Comparison of two polymorphisms of the interleukin-1 gene family: interleukin-1 receptor antagonist polymorphism contributes to susceptibility to severe sepsis.

Abstract

To determine whether the allele frequencies and genotype distribution of an interleukin (IL)-1beta TaqI polymorphism and an interleukin-1 receptor antagonist polymorphism are associated with susceptibility to and outcome of severe sepsis. In addition, we analyze a possible linkage disequilibrium between a previously described NcoI polymorphism within the tumor necrosis factor (TNF) locus and the two IL-1 gene family polymorphisms. Prospective, consecutive entry study of patients with diagnosis of severe sepsis. Intensive care unit (ICU) of a university hospital. Ninety-three patients with diagnosis of severe sepsis admitted to the ICU between June 1993 and June 1996. None. The polymorphic region within intron 2 of the IL-1ra gene containing variable numbers of a tandem repeat of 86 base pairs was amplified by means of the polymerase chain reaction. Alleles A1-5 are identified according to the size of the amplified DNA product.
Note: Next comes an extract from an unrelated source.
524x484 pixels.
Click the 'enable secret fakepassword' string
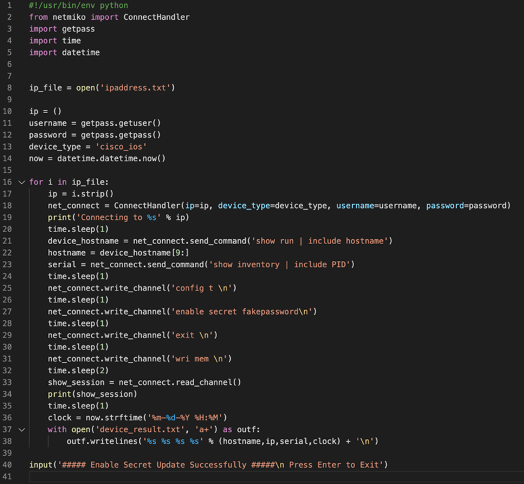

The region that contains the biallelic TaqI site within exon 5 of the IL-1beta gene was analyzed by polymerase chain reaction amplification and subsequent digestion using the TaqI restriction enzyme. A NcoI TNF-beta polymorphism was determined. The allele frequency of the allele IL-1raA2 was increased in 93 patients with severe sepsis compared with normal individuals (p < .01). No association with patients' outcome was observed. Allele frequencies or genotype distribution of the IL-1beta TaqI polymorphism did not differ between patients and controls. In addition, the allele TNFB2 of the NcoI TNF-beta polymorphism was associated with nonsurvival. Occurrence of the TNFB1 and TNFB2 alleles and genotypes was unrelated to alleles and genotypes of the two IL-1 gene family polymorphisms. In contrast to the TNF-beta NcoI polymorphism, which has been associated with patients' nonsurvival, the allele IL-1raA2 of the polymorphism within the intron 2 of IL-1ra may contribute to susceptibility to sepsis.